INSTRUCTIONS TO FOLLOW :: Retype the listing below line for line, keeping every word, number, and symbol as it appears.

(begin)

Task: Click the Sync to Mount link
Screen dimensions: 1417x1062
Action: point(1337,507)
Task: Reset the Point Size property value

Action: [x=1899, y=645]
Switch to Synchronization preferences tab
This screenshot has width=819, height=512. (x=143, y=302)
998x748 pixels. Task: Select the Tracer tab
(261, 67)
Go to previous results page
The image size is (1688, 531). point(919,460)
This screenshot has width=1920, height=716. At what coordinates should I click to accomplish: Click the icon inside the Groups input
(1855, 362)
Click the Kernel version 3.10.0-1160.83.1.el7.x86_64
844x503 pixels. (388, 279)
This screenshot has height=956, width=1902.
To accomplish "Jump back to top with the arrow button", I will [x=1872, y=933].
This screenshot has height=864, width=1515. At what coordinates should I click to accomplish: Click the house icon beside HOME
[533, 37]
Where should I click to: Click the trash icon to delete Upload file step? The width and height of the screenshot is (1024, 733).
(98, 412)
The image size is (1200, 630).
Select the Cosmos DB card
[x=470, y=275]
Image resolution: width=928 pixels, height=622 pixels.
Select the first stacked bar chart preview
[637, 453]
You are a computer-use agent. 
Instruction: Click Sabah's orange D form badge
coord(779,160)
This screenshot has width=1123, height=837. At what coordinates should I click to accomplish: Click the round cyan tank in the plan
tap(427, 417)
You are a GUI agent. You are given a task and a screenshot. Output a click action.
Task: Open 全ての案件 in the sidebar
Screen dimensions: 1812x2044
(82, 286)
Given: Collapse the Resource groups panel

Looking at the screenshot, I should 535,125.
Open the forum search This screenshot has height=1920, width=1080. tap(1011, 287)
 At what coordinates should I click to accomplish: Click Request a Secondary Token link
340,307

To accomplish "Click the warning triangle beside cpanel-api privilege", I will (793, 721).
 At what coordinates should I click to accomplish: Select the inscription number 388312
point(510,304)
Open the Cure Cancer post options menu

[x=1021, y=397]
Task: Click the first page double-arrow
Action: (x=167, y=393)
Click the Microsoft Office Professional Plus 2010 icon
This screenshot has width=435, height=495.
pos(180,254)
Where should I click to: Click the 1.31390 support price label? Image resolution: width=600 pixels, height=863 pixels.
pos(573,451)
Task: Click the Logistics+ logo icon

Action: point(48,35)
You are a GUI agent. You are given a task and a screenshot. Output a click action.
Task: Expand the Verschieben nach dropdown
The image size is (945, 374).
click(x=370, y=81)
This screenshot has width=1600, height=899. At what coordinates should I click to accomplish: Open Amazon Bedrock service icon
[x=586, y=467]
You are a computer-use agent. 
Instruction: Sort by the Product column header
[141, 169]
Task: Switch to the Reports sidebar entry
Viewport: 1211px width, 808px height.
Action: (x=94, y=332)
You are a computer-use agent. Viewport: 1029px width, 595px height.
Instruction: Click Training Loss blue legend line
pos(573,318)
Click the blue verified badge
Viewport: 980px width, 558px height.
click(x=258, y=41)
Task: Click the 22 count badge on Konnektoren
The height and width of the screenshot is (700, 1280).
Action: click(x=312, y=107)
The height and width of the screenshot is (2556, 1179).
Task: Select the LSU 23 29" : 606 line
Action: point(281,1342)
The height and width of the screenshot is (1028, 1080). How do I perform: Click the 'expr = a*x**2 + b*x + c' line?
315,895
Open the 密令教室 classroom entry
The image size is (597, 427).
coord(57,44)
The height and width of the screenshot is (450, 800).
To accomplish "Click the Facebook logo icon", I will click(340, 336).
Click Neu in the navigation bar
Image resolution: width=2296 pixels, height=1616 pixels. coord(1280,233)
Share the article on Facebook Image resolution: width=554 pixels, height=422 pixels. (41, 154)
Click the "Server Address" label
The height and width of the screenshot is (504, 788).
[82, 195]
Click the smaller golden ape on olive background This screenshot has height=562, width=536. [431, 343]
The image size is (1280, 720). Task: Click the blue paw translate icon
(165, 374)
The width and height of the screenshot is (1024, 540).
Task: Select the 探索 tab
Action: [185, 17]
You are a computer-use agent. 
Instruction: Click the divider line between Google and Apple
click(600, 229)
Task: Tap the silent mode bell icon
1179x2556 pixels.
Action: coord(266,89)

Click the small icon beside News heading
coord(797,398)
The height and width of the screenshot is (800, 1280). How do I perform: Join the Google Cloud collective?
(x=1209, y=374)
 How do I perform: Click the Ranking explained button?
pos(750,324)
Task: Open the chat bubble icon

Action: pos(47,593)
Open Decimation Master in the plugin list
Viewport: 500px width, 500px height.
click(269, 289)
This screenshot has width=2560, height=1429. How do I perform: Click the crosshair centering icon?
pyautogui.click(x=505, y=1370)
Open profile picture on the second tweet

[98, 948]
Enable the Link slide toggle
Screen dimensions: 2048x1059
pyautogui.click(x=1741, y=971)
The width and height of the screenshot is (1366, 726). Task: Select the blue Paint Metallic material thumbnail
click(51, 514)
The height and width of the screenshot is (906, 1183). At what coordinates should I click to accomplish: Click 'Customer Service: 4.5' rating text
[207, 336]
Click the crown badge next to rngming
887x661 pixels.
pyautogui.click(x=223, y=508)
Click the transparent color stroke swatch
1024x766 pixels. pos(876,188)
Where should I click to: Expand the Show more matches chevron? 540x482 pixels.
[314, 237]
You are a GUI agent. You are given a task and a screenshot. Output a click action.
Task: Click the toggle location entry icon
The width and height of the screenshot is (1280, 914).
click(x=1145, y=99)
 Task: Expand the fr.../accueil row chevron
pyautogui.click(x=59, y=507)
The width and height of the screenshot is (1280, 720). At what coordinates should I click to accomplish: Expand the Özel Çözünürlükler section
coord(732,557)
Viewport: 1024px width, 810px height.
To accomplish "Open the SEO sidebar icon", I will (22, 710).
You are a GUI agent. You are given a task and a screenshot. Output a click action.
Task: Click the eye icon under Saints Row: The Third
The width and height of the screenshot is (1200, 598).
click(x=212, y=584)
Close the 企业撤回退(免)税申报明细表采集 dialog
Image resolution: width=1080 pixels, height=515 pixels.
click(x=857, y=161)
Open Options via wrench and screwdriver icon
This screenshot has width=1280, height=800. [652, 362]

(end)

EXPECTED ANSWER ::
Task: Click the Sync to Mount link
Screen dimensions: 1417x1062
Action: point(1337,507)
Task: Reset the Point Size property value

Action: [x=1899, y=645]
Switch to Synchronization preferences tab
This screenshot has width=819, height=512. (x=143, y=302)
998x748 pixels. Task: Select the Tracer tab
(261, 67)
Go to previous results page
The image size is (1688, 531). point(919,460)
This screenshot has width=1920, height=716. At what coordinates should I click to accomplish: Click the icon inside the Groups input
(1855, 362)
Click the Kernel version 3.10.0-1160.83.1.el7.x86_64
844x503 pixels. (388, 279)
This screenshot has height=956, width=1902.
To accomplish "Jump back to top with the arrow button", I will [x=1872, y=933].
This screenshot has height=864, width=1515. At what coordinates should I click to accomplish: Click the house icon beside HOME
[533, 37]
Where should I click to: Click the trash icon to delete Upload file step? The width and height of the screenshot is (1024, 733).
(98, 412)
The image size is (1200, 630).
Select the Cosmos DB card
[x=470, y=275]
Image resolution: width=928 pixels, height=622 pixels.
Select the first stacked bar chart preview
[637, 453]
You are a computer-use agent. 
Instruction: Click Sabah's orange D form badge
coord(779,160)
This screenshot has width=1123, height=837. At what coordinates should I click to accomplish: Click the round cyan tank in the plan
tap(427, 417)
You are a GUI agent. You are given a task and a screenshot. Output a click action.
Task: Open 全ての案件 in the sidebar
Screen dimensions: 1812x2044
(82, 286)
Given: Collapse the Resource groups panel

Looking at the screenshot, I should 535,125.
Open the forum search This screenshot has height=1920, width=1080. tap(1011, 287)
 At what coordinates should I click to accomplish: Click Request a Secondary Token link
340,307

To accomplish "Click the warning triangle beside cpanel-api privilege", I will (793, 721).
 At what coordinates should I click to accomplish: Select the inscription number 388312
point(510,304)
Open the Cure Cancer post options menu

[x=1021, y=397]
Task: Click the first page double-arrow
Action: (x=167, y=393)
Click the Microsoft Office Professional Plus 2010 icon
This screenshot has width=435, height=495.
pos(180,254)
Where should I click to: Click the 1.31390 support price label? Image resolution: width=600 pixels, height=863 pixels.
pos(573,451)
Task: Click the Logistics+ logo icon

Action: point(48,35)
You are a GUI agent. You are given a task and a screenshot. Output a click action.
Task: Expand the Verschieben nach dropdown
The image size is (945, 374).
click(x=370, y=81)
This screenshot has width=1600, height=899. At what coordinates should I click to accomplish: Open Amazon Bedrock service icon
[x=586, y=467]
You are a computer-use agent. 
Instruction: Sort by the Product column header
[141, 169]
Task: Switch to the Reports sidebar entry
Viewport: 1211px width, 808px height.
Action: (x=94, y=332)
You are a computer-use agent. Viewport: 1029px width, 595px height.
Instruction: Click Training Loss blue legend line
pos(573,318)
Click the blue verified badge
Viewport: 980px width, 558px height.
click(x=258, y=41)
Task: Click the 22 count badge on Konnektoren
The height and width of the screenshot is (700, 1280).
Action: click(x=312, y=107)
The height and width of the screenshot is (2556, 1179).
Task: Select the LSU 23 29" : 606 line
Action: point(281,1342)
The height and width of the screenshot is (1028, 1080). How do I perform: Click the 'expr = a*x**2 + b*x + c' line?
315,895
Open the 密令教室 classroom entry
The image size is (597, 427).
coord(57,44)
The height and width of the screenshot is (450, 800).
To accomplish "Click the Facebook logo icon", I will click(340, 336).
Click Neu in the navigation bar
Image resolution: width=2296 pixels, height=1616 pixels. coord(1280,233)
Share the article on Facebook Image resolution: width=554 pixels, height=422 pixels. (41, 154)
Click the "Server Address" label
The height and width of the screenshot is (504, 788).
[82, 195]
Click the smaller golden ape on olive background This screenshot has height=562, width=536. [431, 343]
The image size is (1280, 720). Task: Click the blue paw translate icon
(165, 374)
The width and height of the screenshot is (1024, 540).
Task: Select the 探索 tab
Action: [185, 17]
You are a computer-use agent. 
Instruction: Click the divider line between Google and Apple
click(600, 229)
Task: Tap the silent mode bell icon
1179x2556 pixels.
Action: coord(266,89)

Click the small icon beside News heading
coord(797,398)
The height and width of the screenshot is (800, 1280). How do I perform: Join the Google Cloud collective?
(x=1209, y=374)
 How do I perform: Click the Ranking explained button?
pos(750,324)
Task: Open the chat bubble icon

Action: pos(47,593)
Open Decimation Master in the plugin list
Viewport: 500px width, 500px height.
click(269, 289)
This screenshot has width=2560, height=1429. How do I perform: Click the crosshair centering icon?
pyautogui.click(x=505, y=1370)
Open profile picture on the second tweet

[98, 948]
Enable the Link slide toggle
Screen dimensions: 2048x1059
pyautogui.click(x=1741, y=971)
The width and height of the screenshot is (1366, 726). Task: Select the blue Paint Metallic material thumbnail
click(51, 514)
The height and width of the screenshot is (906, 1183). At what coordinates should I click to accomplish: Click 'Customer Service: 4.5' rating text
[207, 336]
Click the crown badge next to rngming
887x661 pixels.
pyautogui.click(x=223, y=508)
Click the transparent color stroke swatch
1024x766 pixels. pos(876,188)
Where should I click to: Expand the Show more matches chevron? 540x482 pixels.
[314, 237]
You are a GUI agent. You are given a task and a screenshot. Output a click action.
Task: Click the toggle location entry icon
The width and height of the screenshot is (1280, 914).
click(x=1145, y=99)
 Task: Expand the fr.../accueil row chevron
pyautogui.click(x=59, y=507)
The width and height of the screenshot is (1280, 720). At what coordinates should I click to accomplish: Expand the Özel Çözünürlükler section
coord(732,557)
Viewport: 1024px width, 810px height.
To accomplish "Open the SEO sidebar icon", I will (22, 710).
You are a GUI agent. You are given a task and a screenshot. Output a click action.
Task: Click the eye icon under Saints Row: The Third
The width and height of the screenshot is (1200, 598).
click(x=212, y=584)
Close the 企业撤回退(免)税申报明细表采集 dialog
Image resolution: width=1080 pixels, height=515 pixels.
click(x=857, y=161)
Open Options via wrench and screwdriver icon
This screenshot has width=1280, height=800. [652, 362]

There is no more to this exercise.